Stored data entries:
-----

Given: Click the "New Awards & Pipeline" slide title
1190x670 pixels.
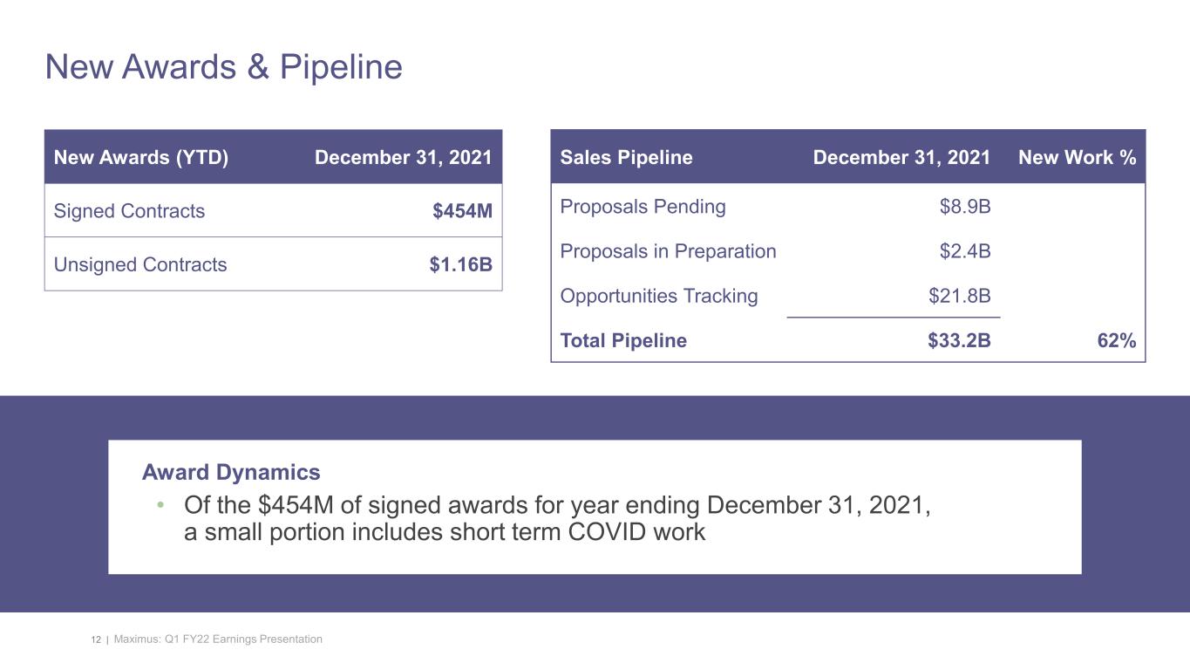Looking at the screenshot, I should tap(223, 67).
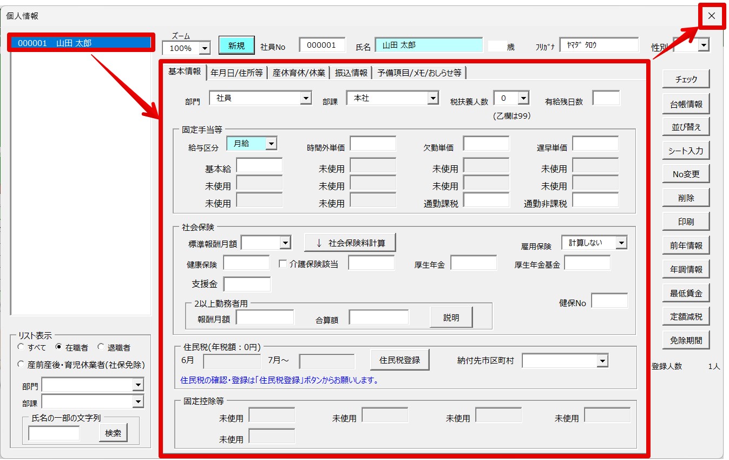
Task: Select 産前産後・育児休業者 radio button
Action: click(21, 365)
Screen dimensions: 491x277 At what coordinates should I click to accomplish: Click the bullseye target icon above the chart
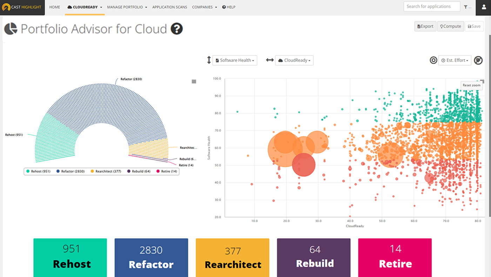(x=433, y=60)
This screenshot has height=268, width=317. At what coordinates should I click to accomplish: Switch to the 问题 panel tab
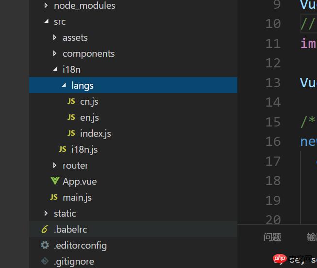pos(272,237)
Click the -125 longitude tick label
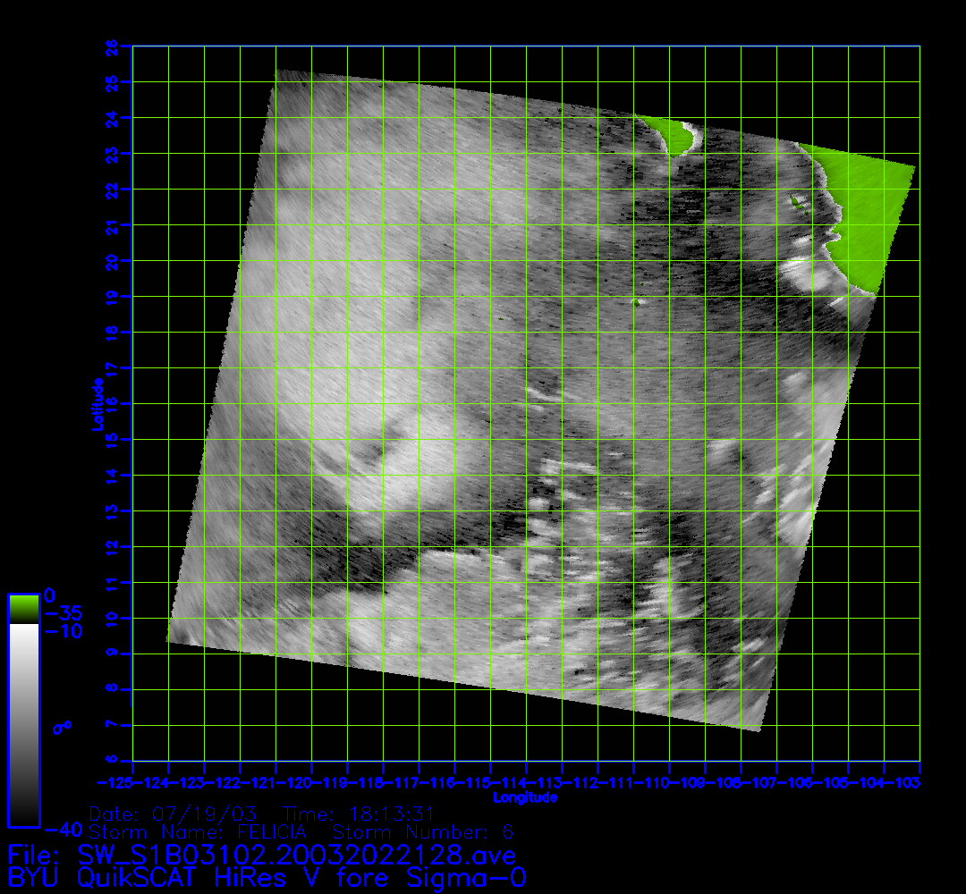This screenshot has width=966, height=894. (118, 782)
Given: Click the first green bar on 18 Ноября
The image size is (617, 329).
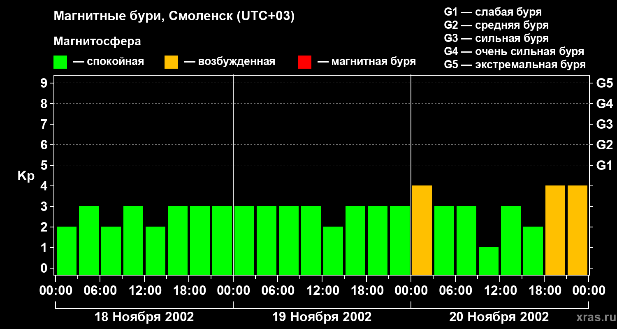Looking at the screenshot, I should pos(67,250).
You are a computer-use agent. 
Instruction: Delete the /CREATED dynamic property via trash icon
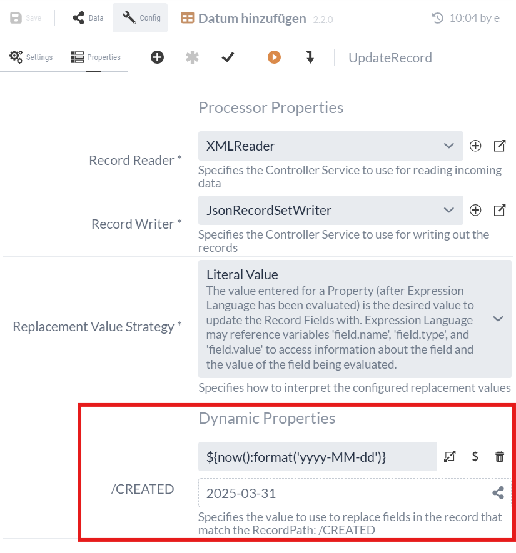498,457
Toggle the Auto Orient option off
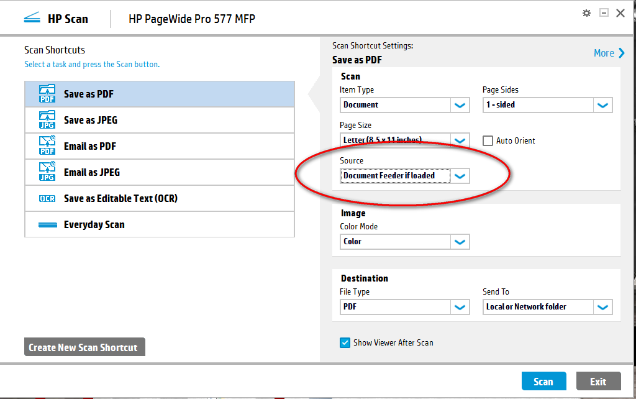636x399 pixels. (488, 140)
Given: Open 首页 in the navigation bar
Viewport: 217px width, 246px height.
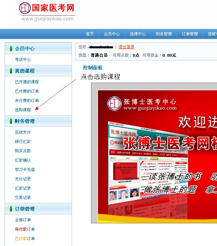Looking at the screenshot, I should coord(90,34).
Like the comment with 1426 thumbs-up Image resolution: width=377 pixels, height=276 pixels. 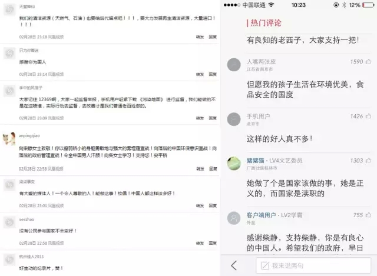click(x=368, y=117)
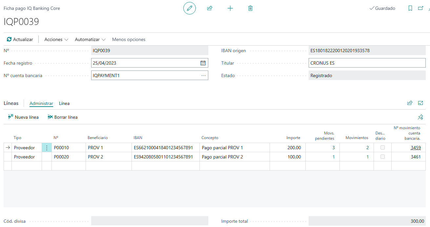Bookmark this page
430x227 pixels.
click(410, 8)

-----

### [Exercise details]
Of all the lines in the data above, show only those that hold the word "Given".

### [Response]
Given: Click the "New Awards & Pipeline" slide title
Given: Click the first green bar on 18 Ноября
Given: Open 首页 in the navigation bar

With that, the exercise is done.